Hoe kijkt u naar de huidige situatie en post corona-onderwijs?

‘Deze periode legt bloot hoe kwetsbaar ons onderwijssysteem is. Het leerstofjaarklassensyteem en de vroege selectie functioneren alleen maar als je precies afgemeten op de dag je instructie kunt geven en de toetsen kunt afnemen. Nu we dat niet kunnen waarmaken, hebben we een gigantisch probleem. Er moeten kinderen blijven zitten, bijlessen volgen, in de weekenden naar school. En binnen het systeem begrijp ik het. Dus vanuit het systeem zou je over achterstanden kunnen spreken. Maar het systeem deugt niet. Denken in achterstanden creëert achterstanden.’

U vindt het schadelijk om over achterstanden te spreken?
‘Je zou bijna zeggen: hoe komen we erbij? Een ‘achterstand’ ten opzichte van wie of wat? Door kinderen al op heel jonge leeftijd met elkaar te vergelijken geven we velen het gevoel dat ze iets niet goed kunnen. Dat gevoel versterk je collectief door post-corona achterstanden te benadrukken. Dat is schadelijk in alle opzichten.’

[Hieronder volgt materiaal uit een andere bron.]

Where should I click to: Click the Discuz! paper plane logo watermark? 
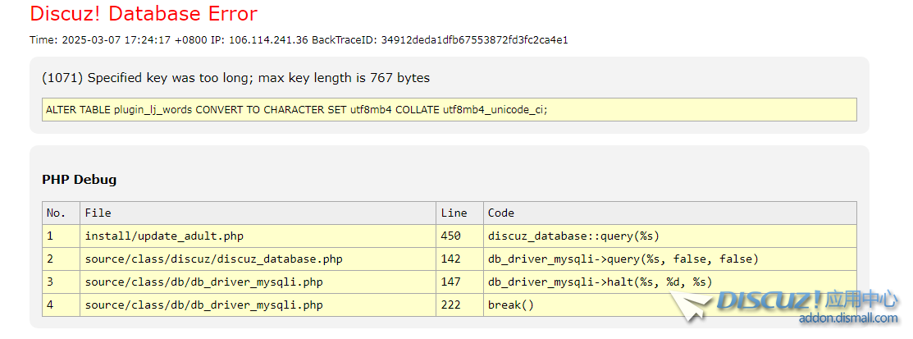point(691,305)
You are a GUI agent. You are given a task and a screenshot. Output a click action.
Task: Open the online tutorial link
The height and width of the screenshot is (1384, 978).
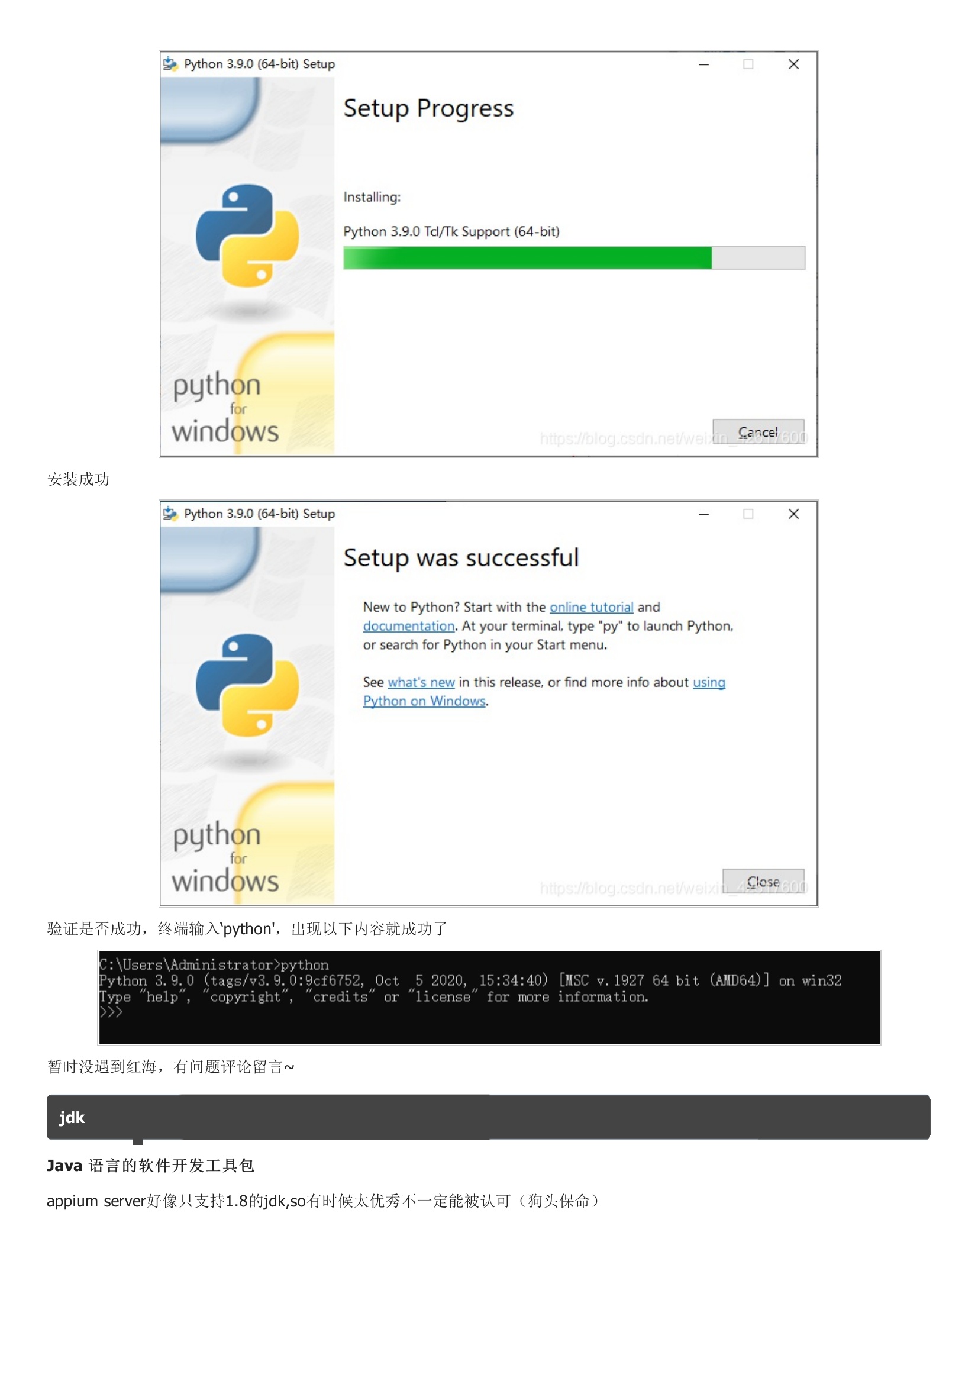[591, 607]

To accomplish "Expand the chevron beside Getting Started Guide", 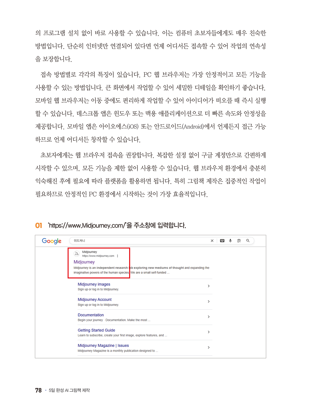I will 209,332.
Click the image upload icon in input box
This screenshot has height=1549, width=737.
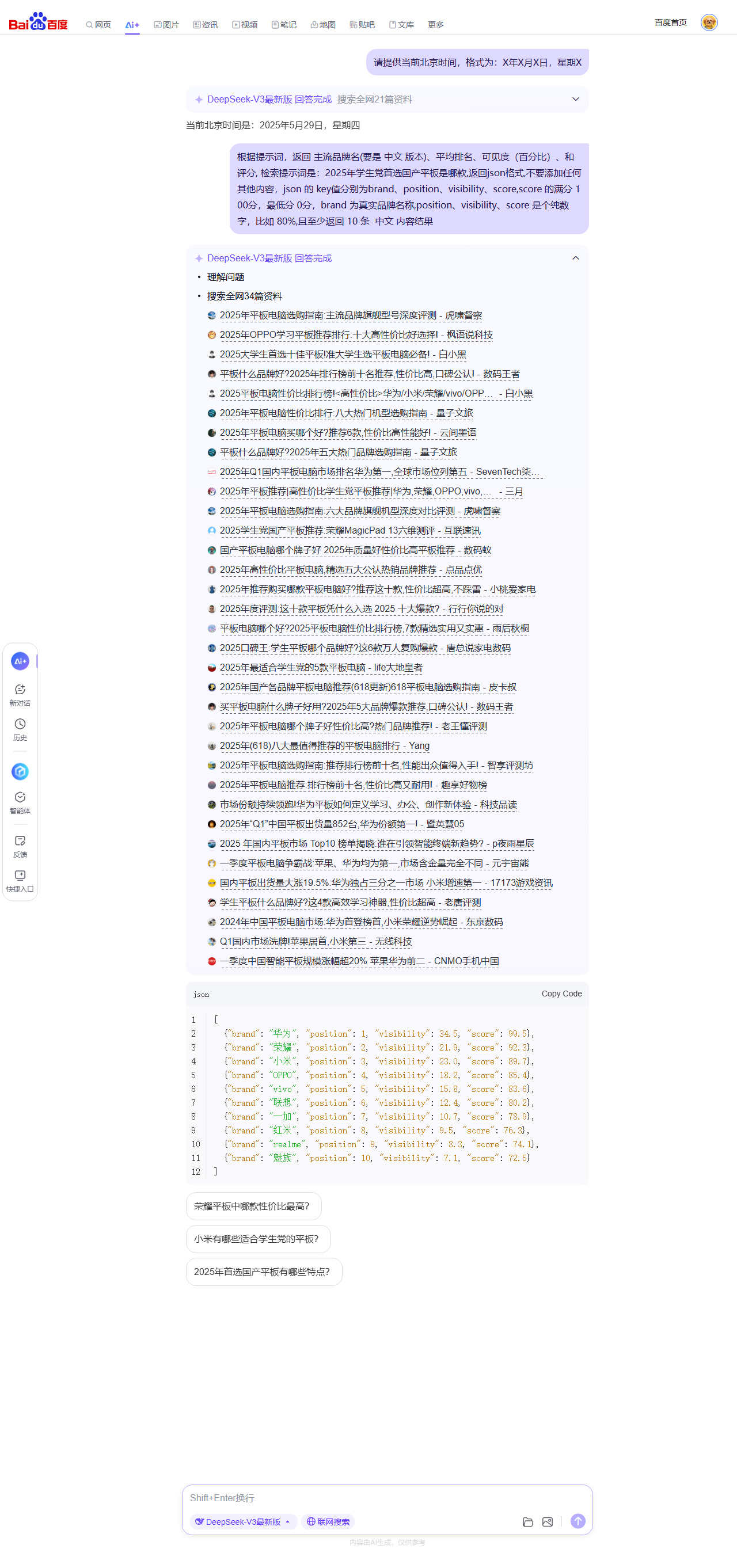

Maar niet alle leerlingen konden goed leren tijdens de lockdown, bijvoorbeeld door een moeilijke thuissituatie. Dan kun je toch spreken over een achterstand ten opzichte van elkaar?
‘Dan moet je het geen leerachterstand noemen, maar een leefachterstand. Sommige kinderen zitten in situaties waarin het onmogelijk is om zich goed te ontwikkelen. Leerlingen die in een badkuip hun huiswerk moeten maken – we kennen de verhalen. Die ongelijkheid was er al, maar de schoolsluiting heeft die versterkt. Tegelijk waren er ook grote verschillen tussen hoe leerkrachten zich hebben ingespannen tijdens de lockdown. Er zijn scholen die maar twee uur per week met de kinderen optrokken en ze voor de rest huiswerk gaven. Dat staat los van kleur en milieu. Leraren die voor corona al goede relaties hadden met leerlingen en differentieerden, hadden een grote voorsprong om hen op niveau te kunnen begeleiden. Ook konden zij vaak goed bijhouden wat ze thuis aan het doen waren.’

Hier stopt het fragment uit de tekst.